[Cite as State v. Bean-Deflumer, 2023-Ohio-230.]
COURT OF APPEALS DELAWARE COUNTY, OHIO FIFTH APPELLATE DISTRICT
STATE OF OHIO : JUDGES: : Hon. Earle E. Wise, Jr., P.J. Plaintiff-Appellant : Hon. W. Scott Gwin, J. : Hon. Craig R. Baldwin, J. -vs- : : GREGORY BEAN-DEFLUMER : Case No. 22-CAC-03-0024 : Defendant-Appellee : OPINION
CHARACTER OF PROCEEDING: Appeal from the Municipal Court, Case No. 2021CRB01127
JUDGMENT: Affirmed
DATE OF JUDGMENT: January 26, 2023
APPEARANCES:
For Plaintiff-Appellant For Defendant-Appellee
BRADLEY S. NICODEMUS MICHAEL A. MARROCCO 360 South Yearling Road 98 North Union Street Whitehall, OH 43213 Delaware, OH 43015 Delaware County, Case No. 22-CAC-03-0024 2
Wise, Earle, P.J.
{¶ 1} Plaintiff-Appellant the city of Delaware Ohio appeals the March 1, 2022
judgment of the Delaware Municipal Court, Delaware County Ohio, which granted
Defendant-Appellee's motion to dismiss on speedy trial grounds.
FACTS AND PROCEDURAL HISTORY
{¶ 2} On August 22, 2021, Delaware County sheriff's deputies responded to a
report of a disturbance at appellee's residence. Appellee interfered with the investigation
of the matter and resisted arrest. As a result, on August 23, 2021, a complaint was filed
in the Delaware Municipal Court charging appellee with one count each of obstructing
official business, a misdemeanor of the second degree, resisting arrest, a misdemeanor
of the second degree, and disorderly conduct, a misdemeanor of the fourth degree.
{¶ 3} Following minimal activity on the case, on February 7, 2022, counsel for
appellee filed a motion to dismiss on speedy trial grounds. On February 15, 2022, the city
filed a response. On February 25, 2022, the matter was set for a jury trial to take place
on March 22, 2022. In March 1, 2022, however, the trial court granted appellee's motion
to dismiss. The trial court found it had sua sponte continued the trial to a date beyond the
statutory trial date without entering an order of continuance journalizing its reasoning for
entering such an order before the expiration of the time limit. The trial court additionally
found the record reflected no reason the case could not have been set for trial before
speedy trial time expired. The trial court dismissed the case and discharged appellee.
{¶ 4} The city timely filed an appeal and the matter is now before this court for
review. The city raises one assignment of error as follows: Delaware County, Case No. 22-CAC-03-0024 3
{¶ 5} "THE TRIAL COURT ERRED WHEN IT GRANTED APPELLEE’S MOTION
TO DISMISS FOR VIOLATION OF SPEEDY TRIAL."
{¶ 6} In its sole assignment of error, the city argues the trial court erroneously
granted appellee's motion to dismiss on speedy trial grounds.

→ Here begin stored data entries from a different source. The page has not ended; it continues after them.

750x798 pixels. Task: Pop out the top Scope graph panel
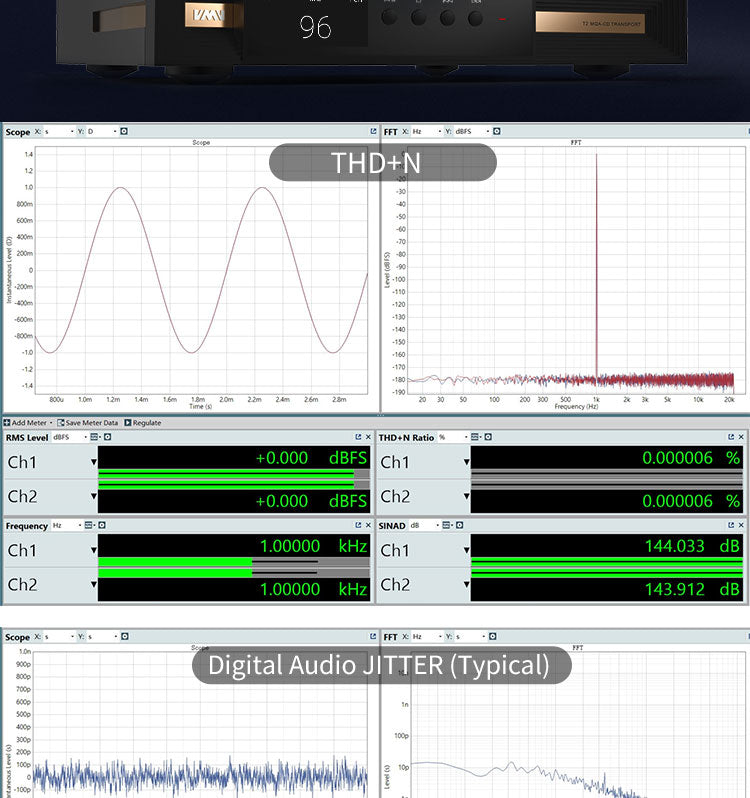pos(373,131)
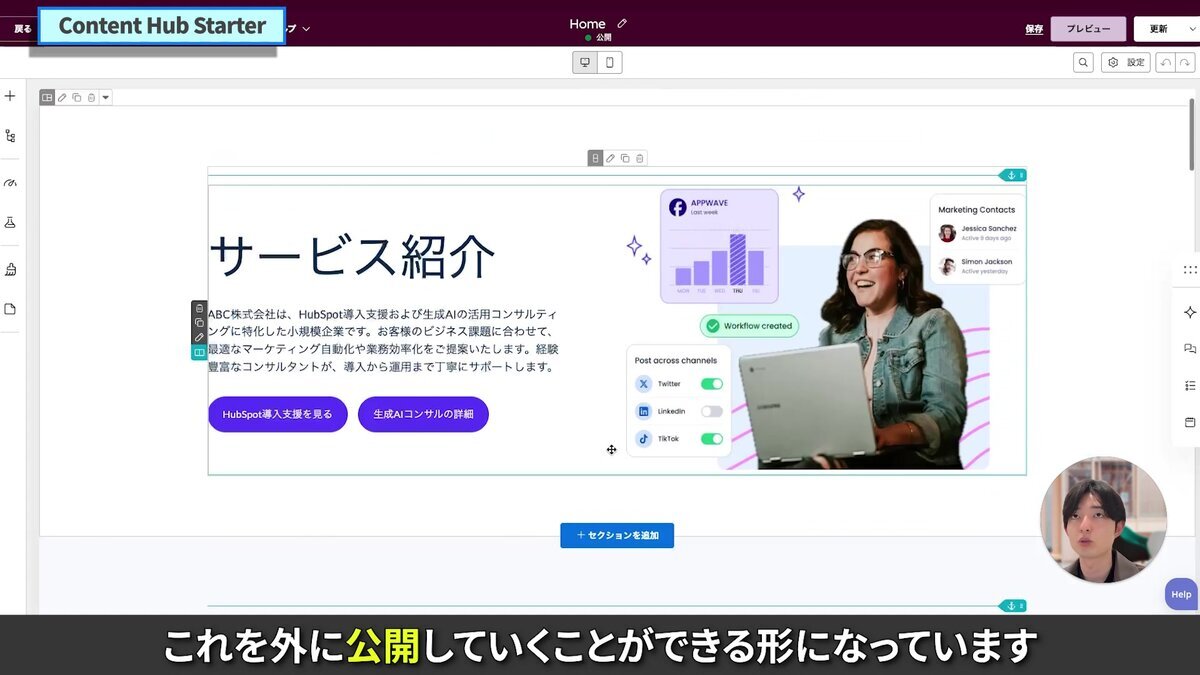Open the AI assistant sparkle icon on the right
Image resolution: width=1200 pixels, height=675 pixels.
(x=1190, y=311)
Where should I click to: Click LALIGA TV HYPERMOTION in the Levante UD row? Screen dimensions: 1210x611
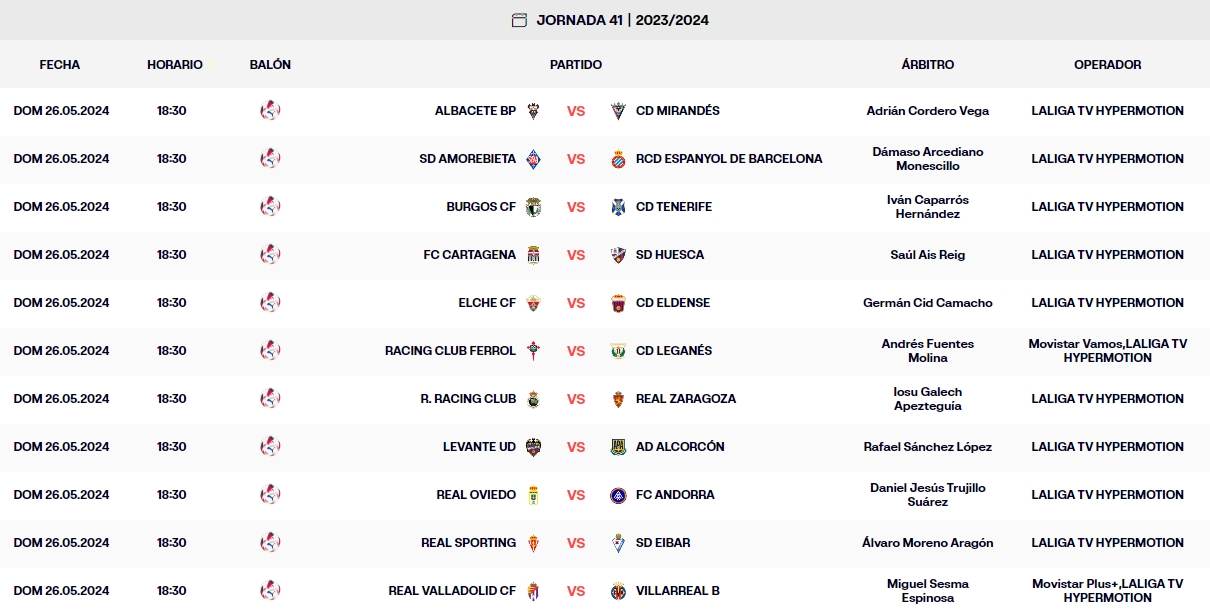pos(1108,447)
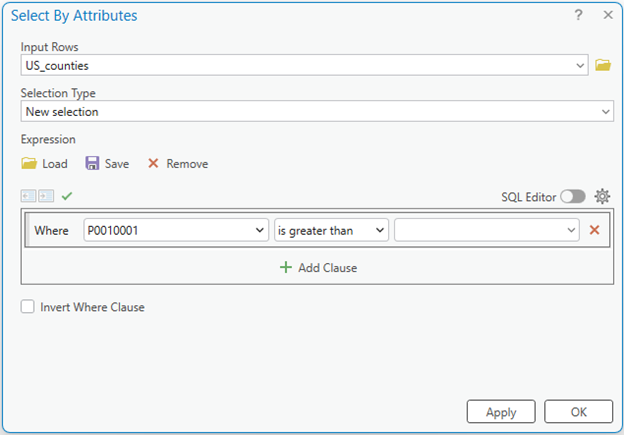The image size is (624, 435).
Task: Click the green checkmark verify expression icon
Action: [67, 196]
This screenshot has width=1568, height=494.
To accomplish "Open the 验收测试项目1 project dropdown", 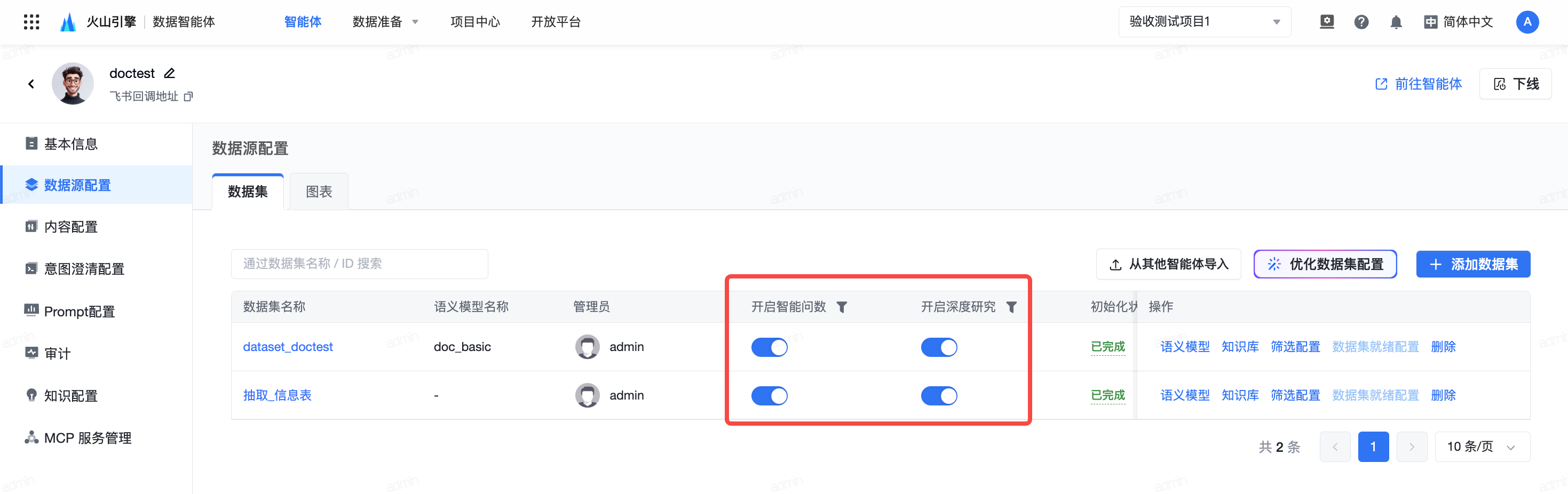I will 1204,22.

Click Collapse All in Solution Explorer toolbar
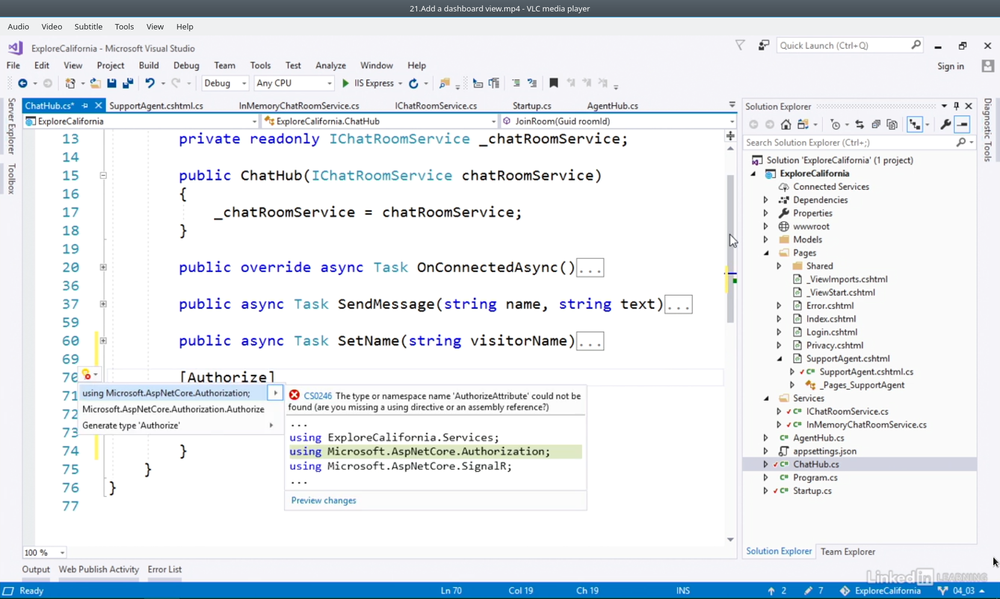point(876,125)
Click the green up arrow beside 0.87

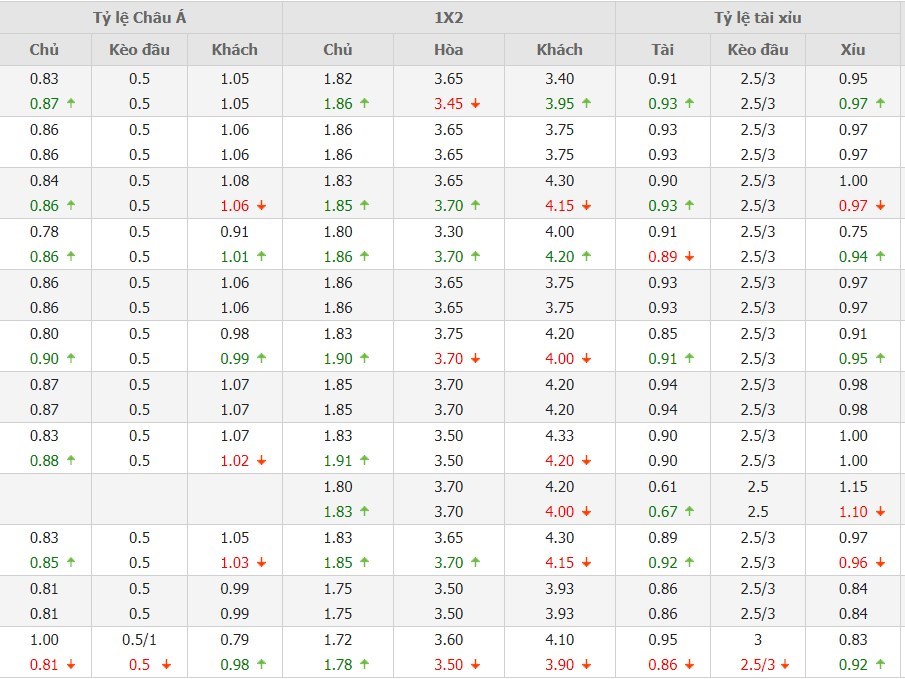(71, 103)
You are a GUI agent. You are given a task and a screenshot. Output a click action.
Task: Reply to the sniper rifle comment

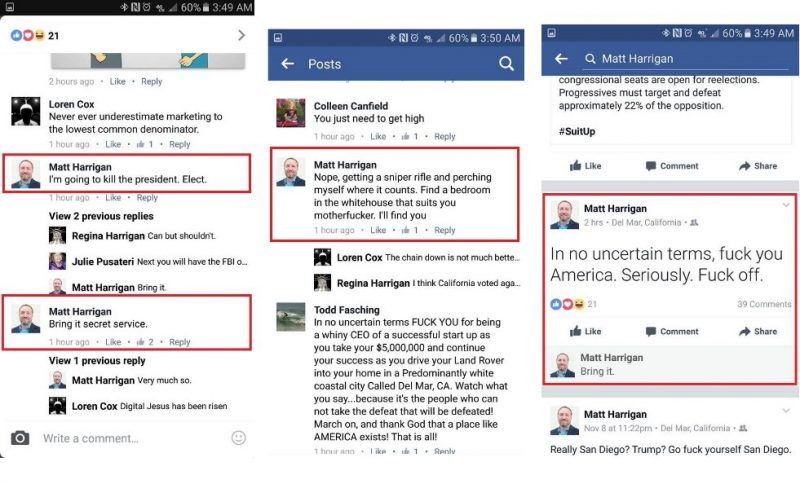pos(444,230)
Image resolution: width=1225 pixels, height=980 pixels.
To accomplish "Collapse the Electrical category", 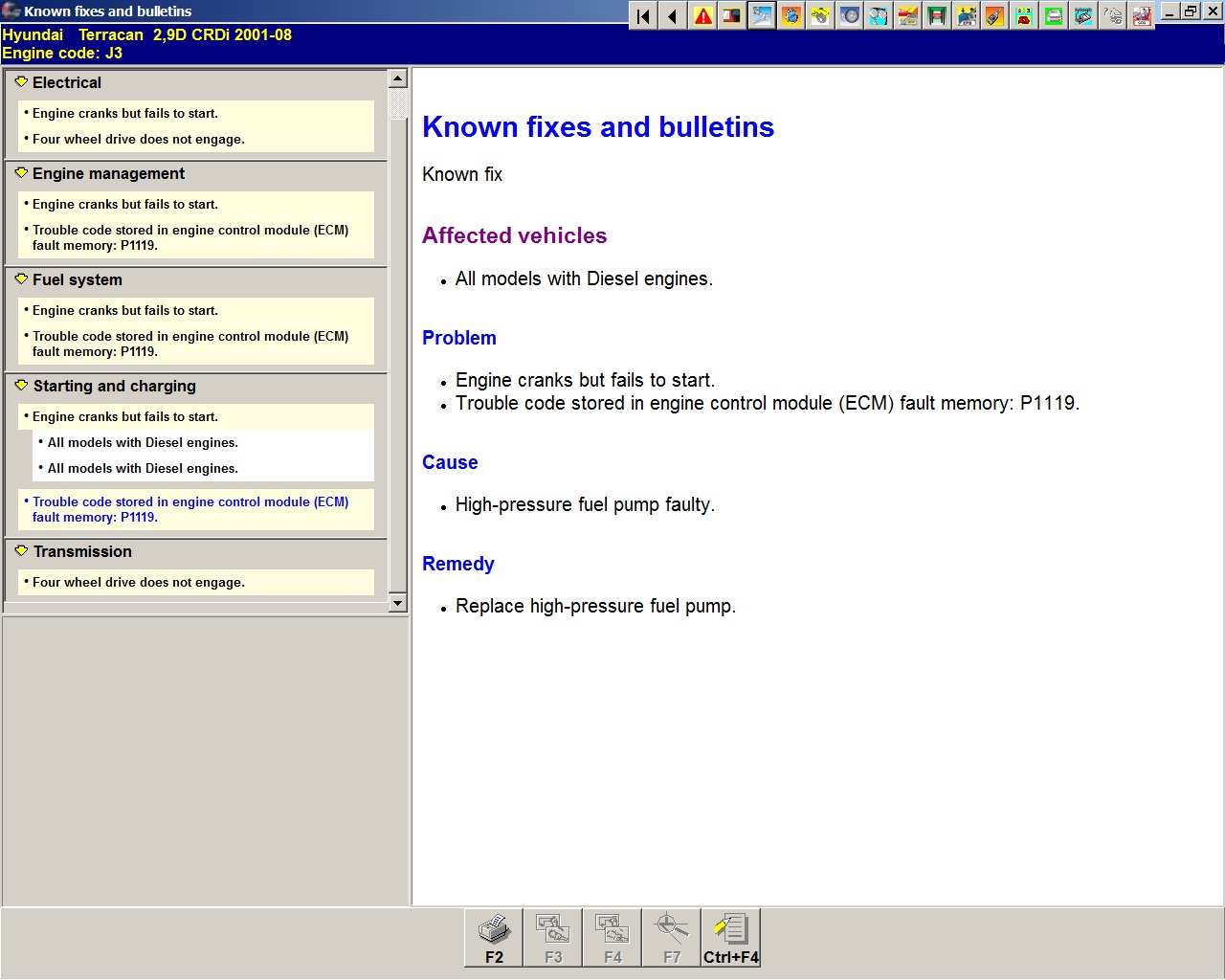I will tap(21, 82).
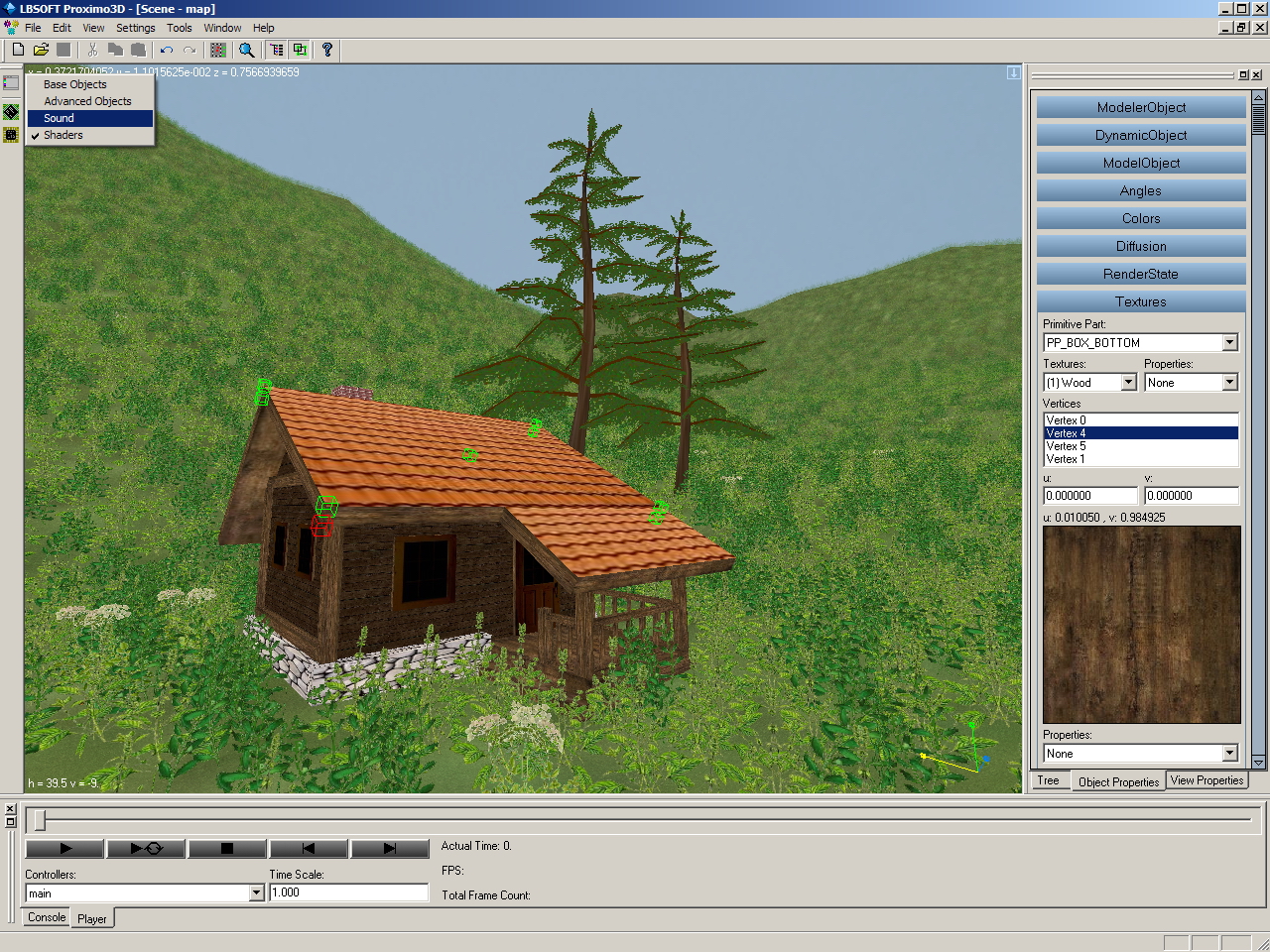This screenshot has width=1270, height=952.
Task: Expand the Controllers main dropdown
Action: [256, 893]
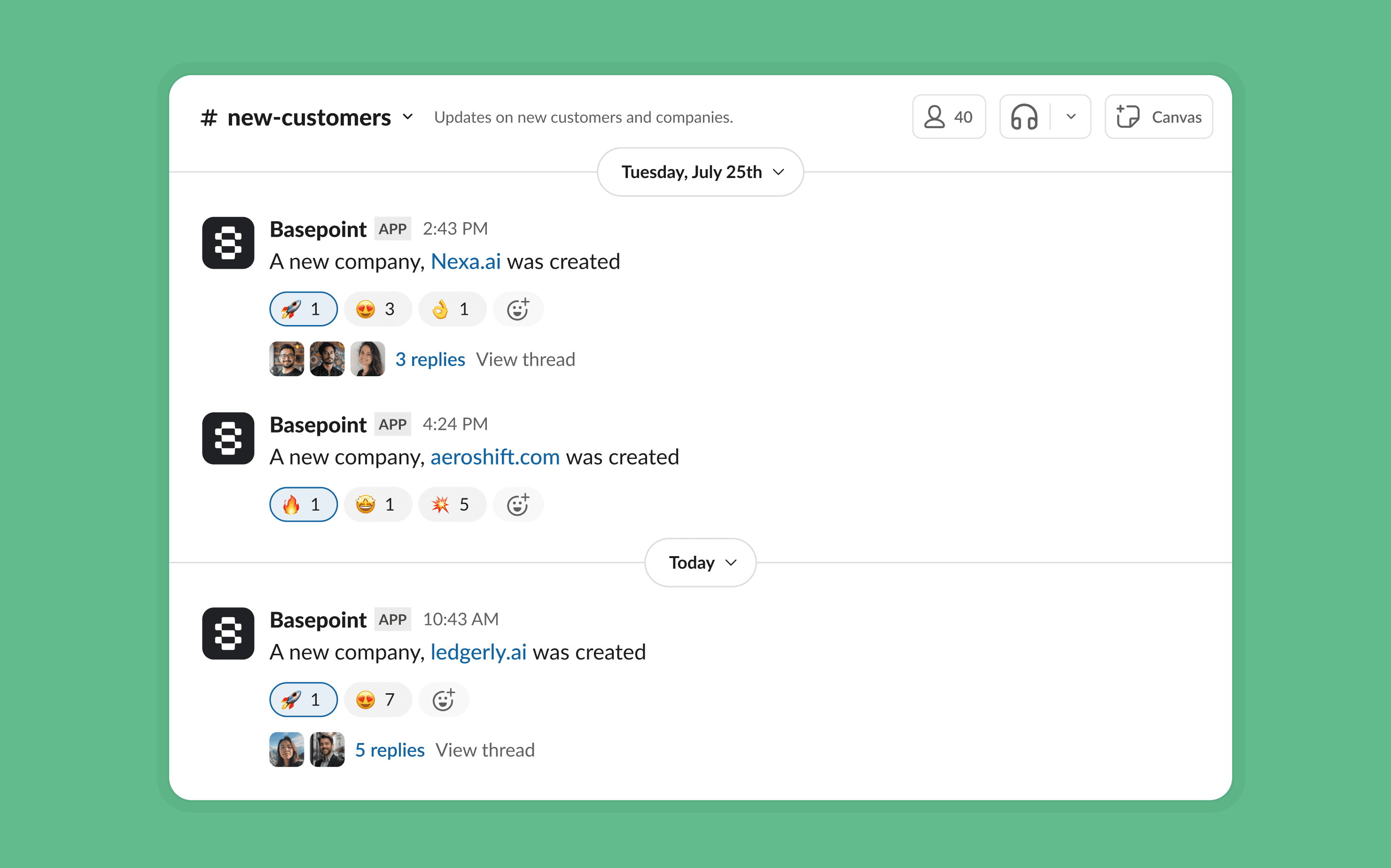Screen dimensions: 1391x868
Task: Open the Today date jump menu
Action: pos(700,563)
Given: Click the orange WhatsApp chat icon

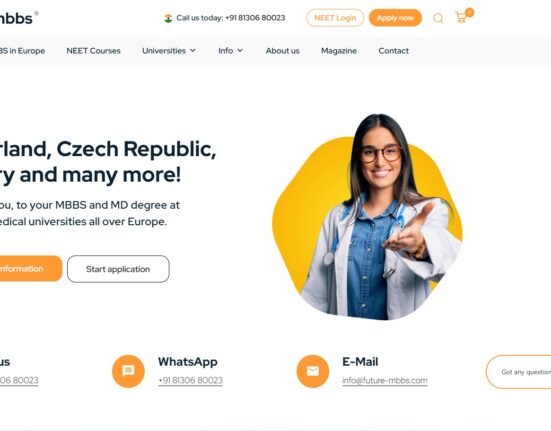Looking at the screenshot, I should 128,371.

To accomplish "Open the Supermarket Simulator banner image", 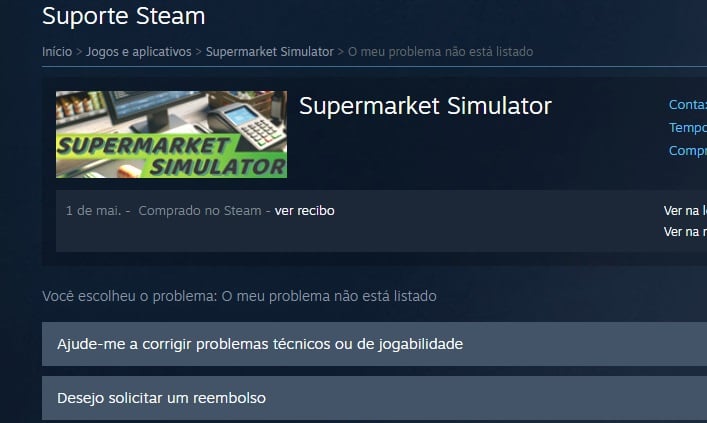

We disagree.
Applicable Law
{¶ 7} Speedy-trial provisions are mandatory and are encompassed within the
Sixth Amendment to the United States Constitution. The availability of a speedy trial to a
person accused of a crime is a fundamental right made obligatory on the states through
the Fourteenth Amendment. State v. Ladd, 56 Ohio St.2d 197, 200, 383 N.E.2d 579
(1978). "The statutory speedy trial provisions, R.C. 2945.71 et seq., constitute a rational
effort to enforce the constitutional right to a public speedy trial of an accused charged with
the commission of a felony or a misdemeanor and shall be strictly enforced by the courts
of this state." State v. Pachay, 64 Ohio St.2d 218, 416 N.E.2d 589, syllabus (1980).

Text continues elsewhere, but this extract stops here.